De film van bijna tweeënhalf uur is amusant, misleidend, prikkelend, een spel met werkelijkheid en waarheid. Een visuele koortsdroom. Tegelijk een parodie op muziekdocumentaires waarin pratende hoofden sterke verhalen vertellen. Dylan schreef ooit over zijn echtgenote Sara “so easy to look at so hard to define”. Hetzelfde zou je over deze film kunnen beweren.
Maar wees gerust, veel van we zien is wel degelijk echt en oprecht. Net als de liveopnamen zijn ook de meeste interviews van toen en nu authentiek. Er was wel degelijk een filmcrew aanwezig die alles vastlegde. Scorsese maakt daar gretig gebruik van. Dylan is in topvorm, uitgelaten. Zijn band mag er dan bij lopen als een zootje ongeregeld, ze spelen fraaie, rafelige versies van oude en nieuwe songs.

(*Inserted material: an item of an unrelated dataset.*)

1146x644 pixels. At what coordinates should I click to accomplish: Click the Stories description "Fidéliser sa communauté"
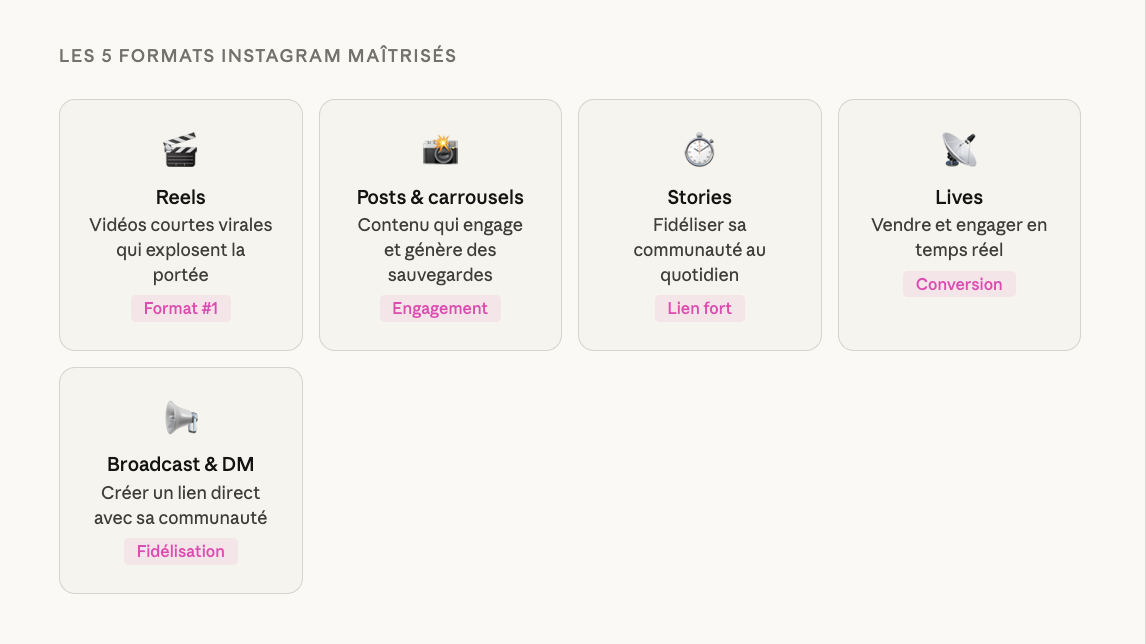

Maar laten we de feiten en fictie eens onder de loep nemen. Veelzeggend is de subtitel A Bob Dylan Story. Aha, want is het niet Bob Dylan zelf die vaker een rookgordijn om zich heen heeft opgetrokken? Aan het begin van zijn carrière vertelde hij tegen de media al verhalen die niet bleken te kloppen. Desnoods om zo zijn toenemende idolatie te willen ontmythologiseren? De openingsbeelden vormen een andere aanwijzing. Een verdwijntruc als goochelact uit de korte film Escamotage d’une Dame Chez Robert-Houdin uit 1896.
Het verhaal en de mythe is voor Bob Dylan bekend terrein. Zijn teksten bevatten talloze invloeden, soms letterlijk, soms via metaforen. Het past in de traditie van oude folkmuziek waarin verhalen worden verteld én verzonnen. Verderop in de film doet Dylan een opvallende uitspraak: “Als iemand een masker draagt, vertelt hij de waarheid. Als hij geen masker draagt, is dat onwaarschijnlijk”. In deze ‘documentaire’ draagt niemand een masker.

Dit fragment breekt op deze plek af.